• _EXERCISE GOAL_
Beginning with the line that holds "Given: Click the My Creations sidebar icon" and ending with the last line below, repeat each line exactly, leaving any pictures out.

(Collected data)
****

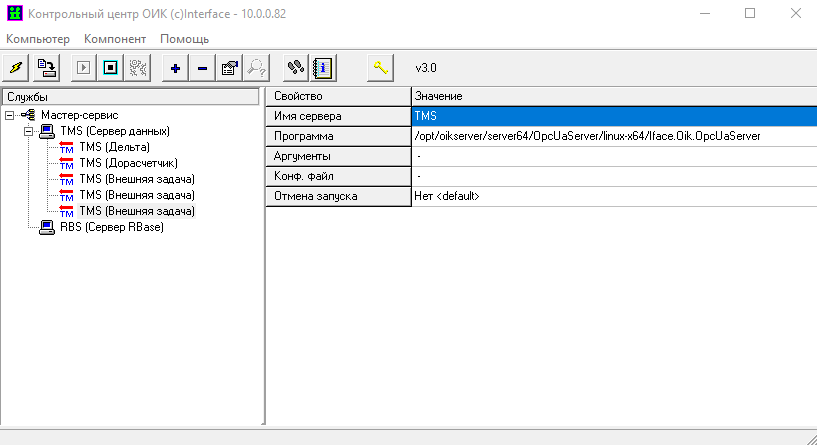Image resolution: width=817 pixels, height=445 pixels.
Task: Select TMS (Дорасчетчик) tree item
Action: 124,163
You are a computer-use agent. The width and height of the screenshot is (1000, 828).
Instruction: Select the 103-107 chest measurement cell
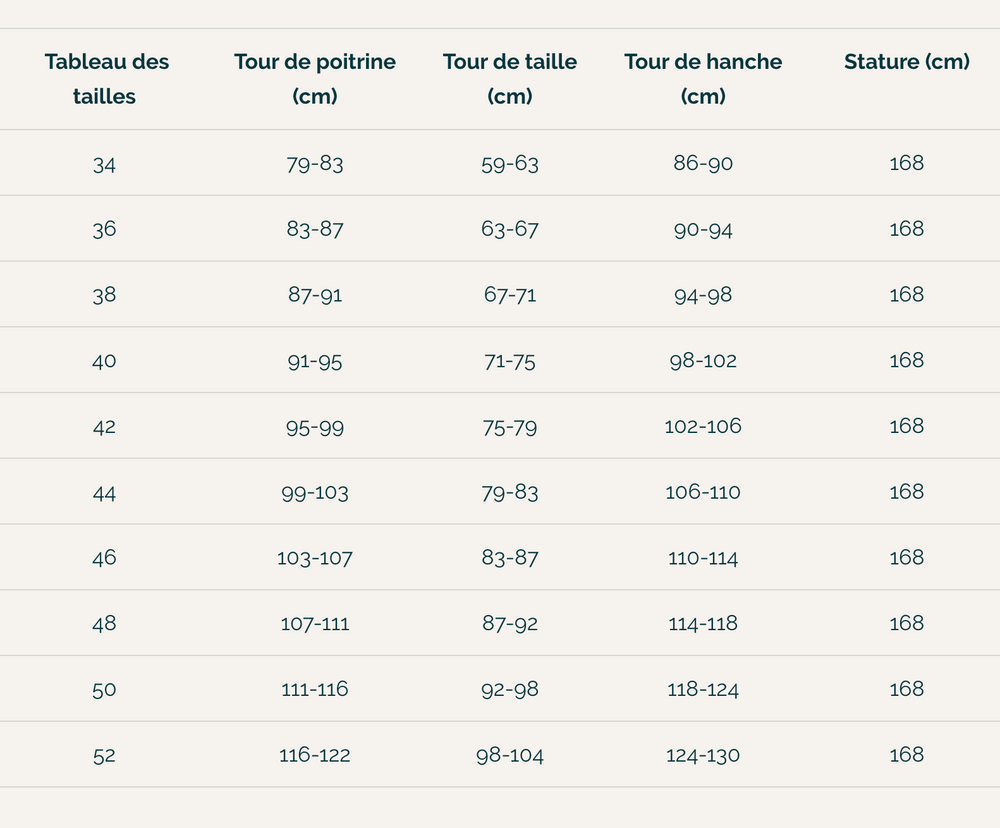(x=314, y=558)
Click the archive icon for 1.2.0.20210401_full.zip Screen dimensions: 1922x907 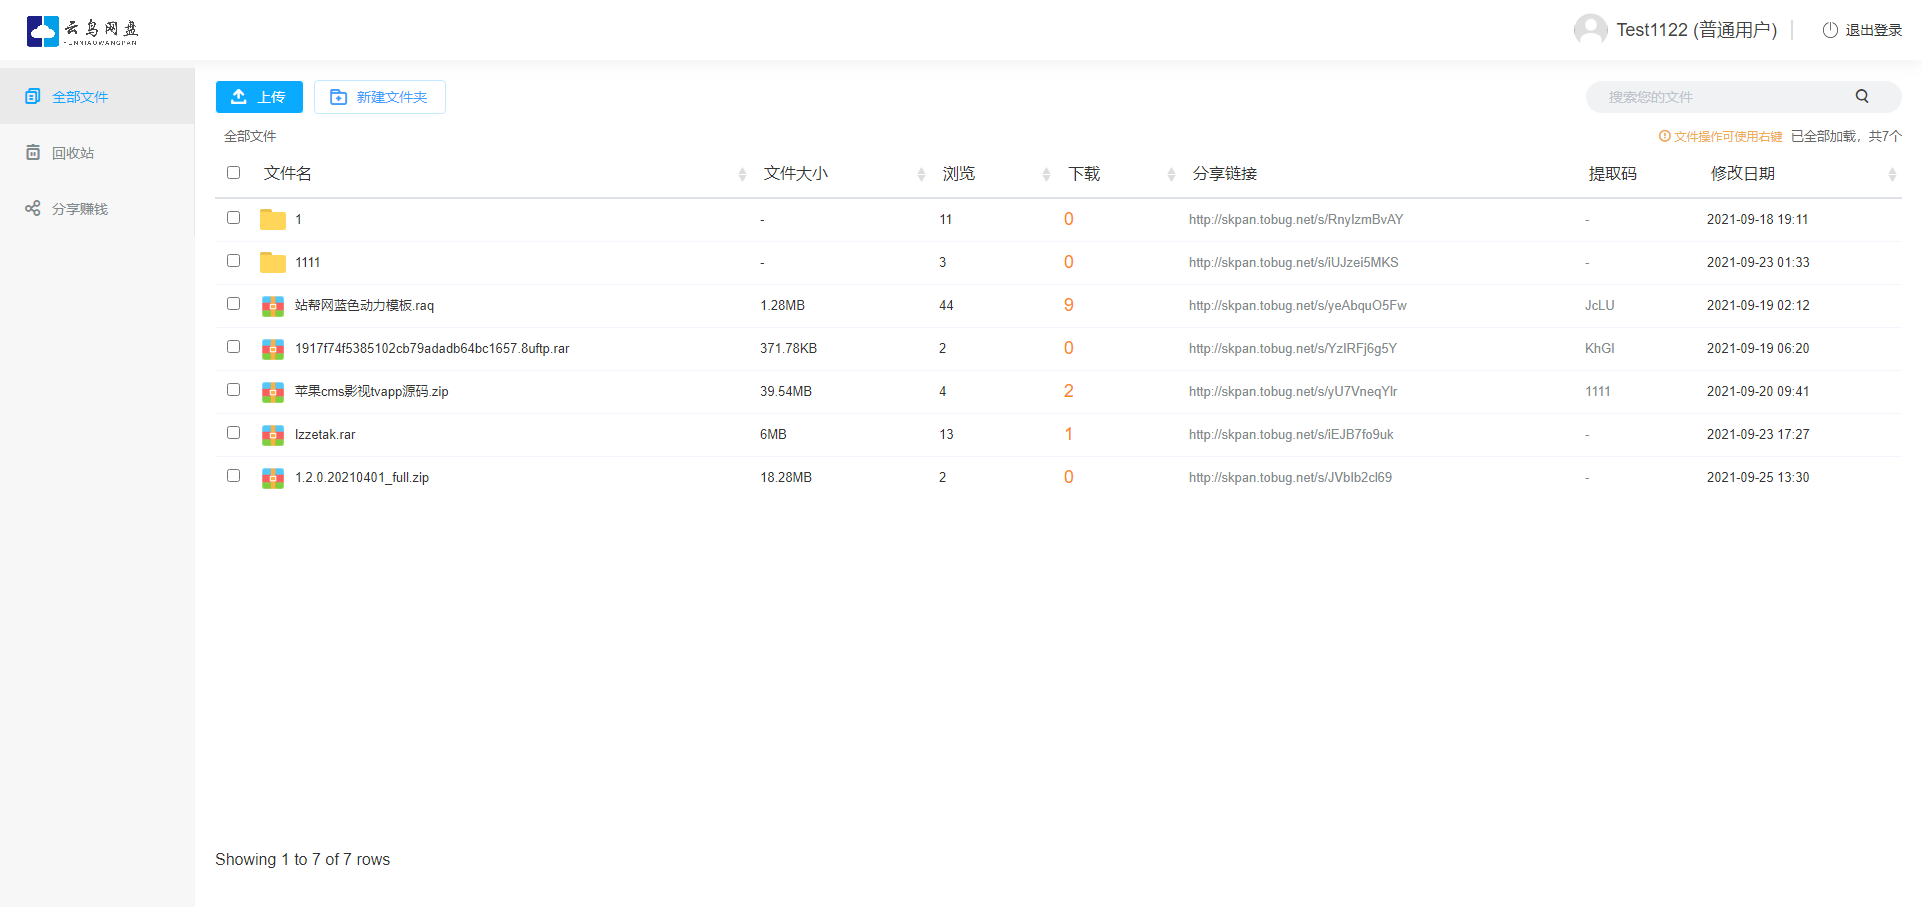(x=272, y=478)
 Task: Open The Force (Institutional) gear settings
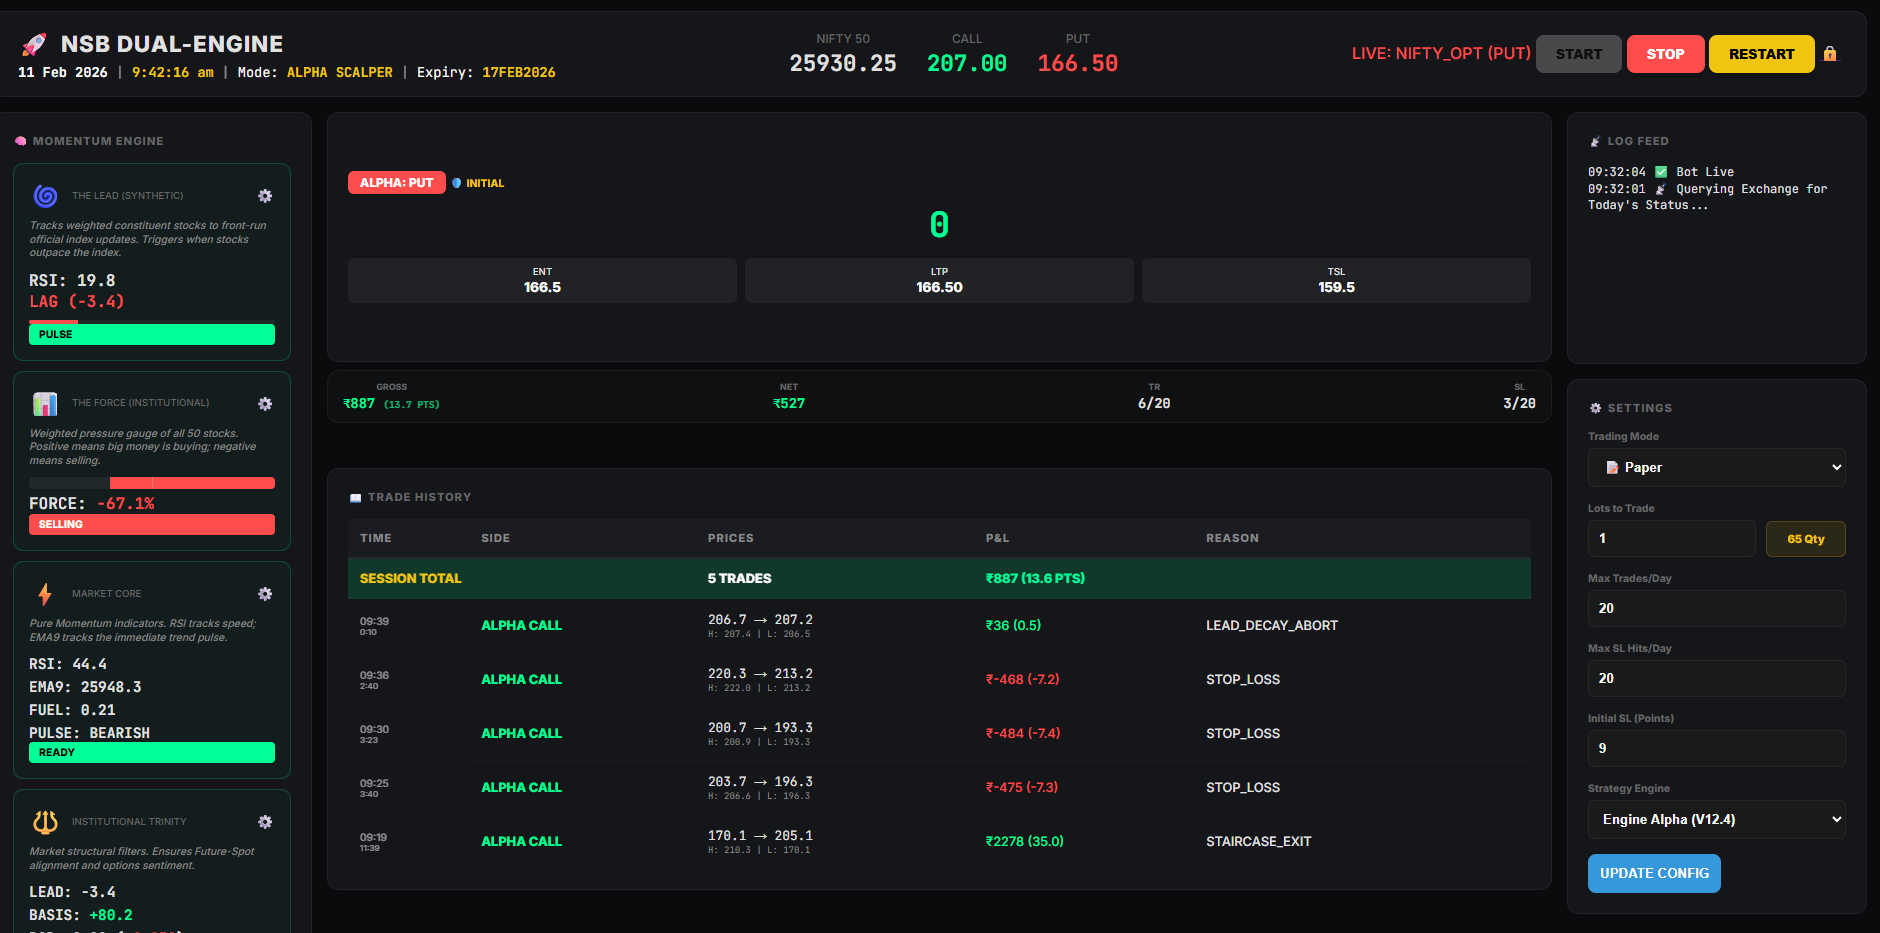[x=265, y=404]
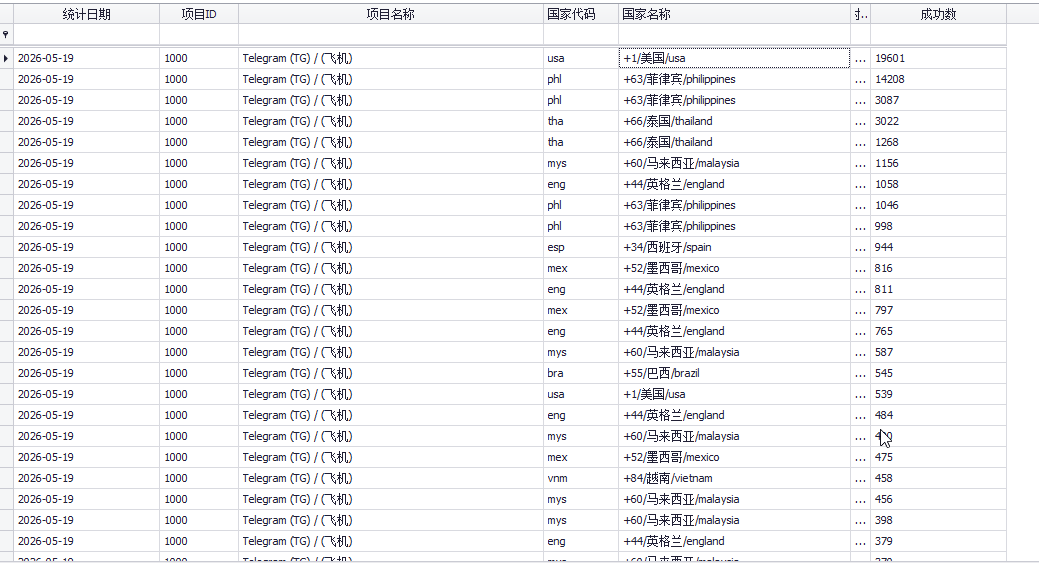Sort by the 成功数 column header
1039x563 pixels.
[x=938, y=14]
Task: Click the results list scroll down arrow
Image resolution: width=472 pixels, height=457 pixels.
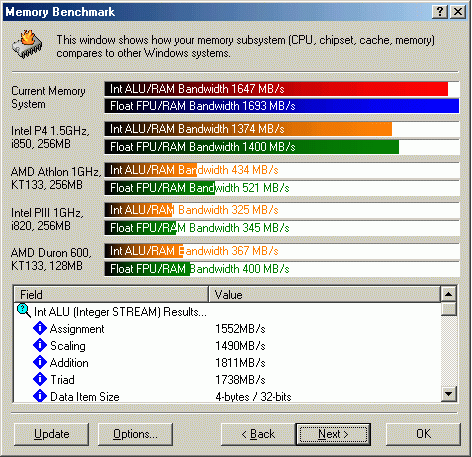Action: click(449, 394)
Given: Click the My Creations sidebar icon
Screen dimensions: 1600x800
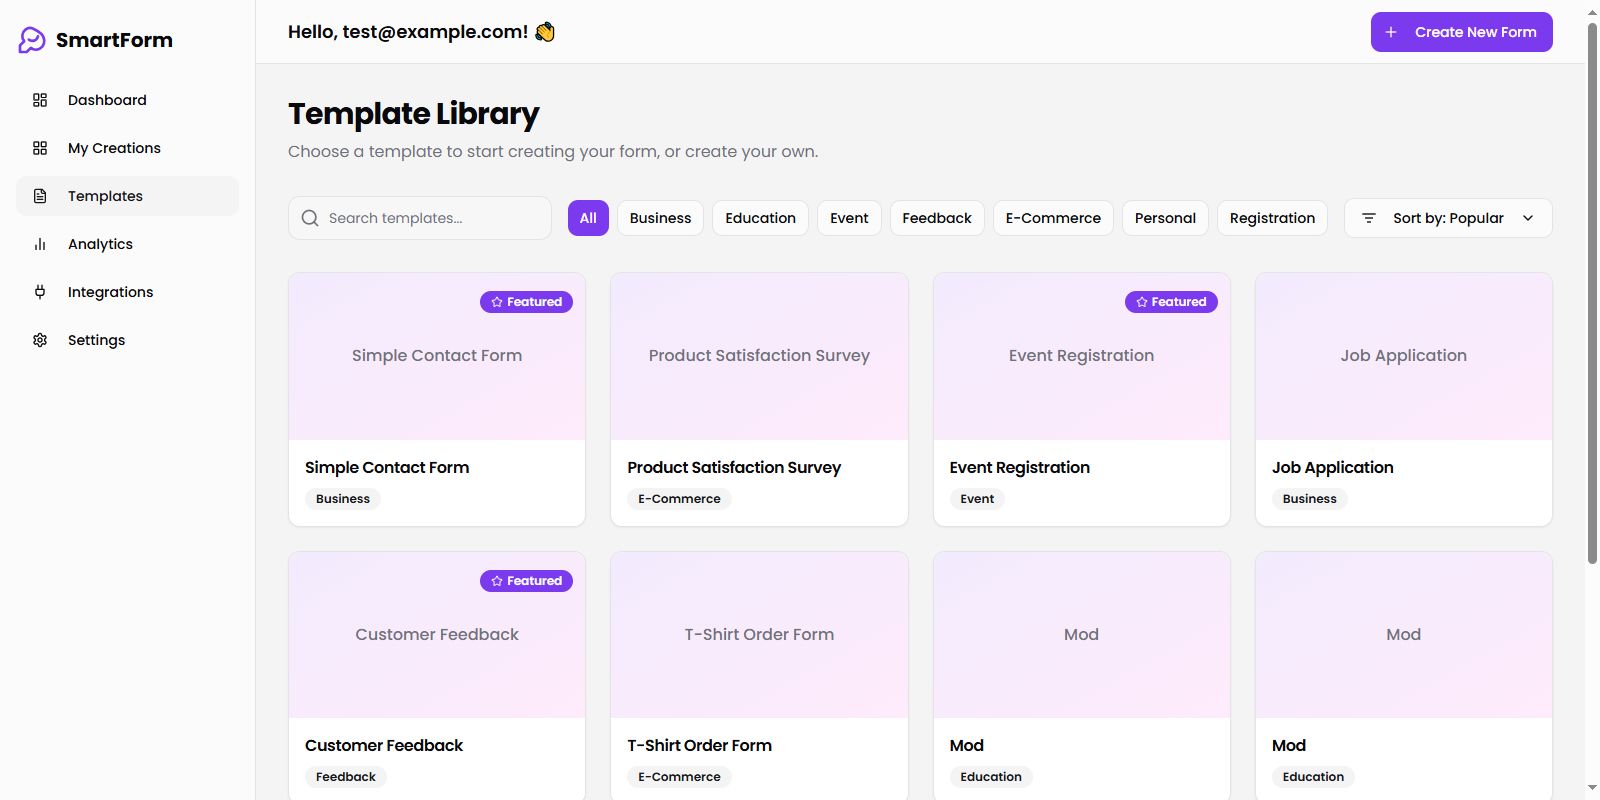Looking at the screenshot, I should coord(40,148).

****

• _RESULT OF THE TASK_
Given: Click the My Creations sidebar icon
Screen dimensions: 1600x800
Looking at the screenshot, I should coord(40,148).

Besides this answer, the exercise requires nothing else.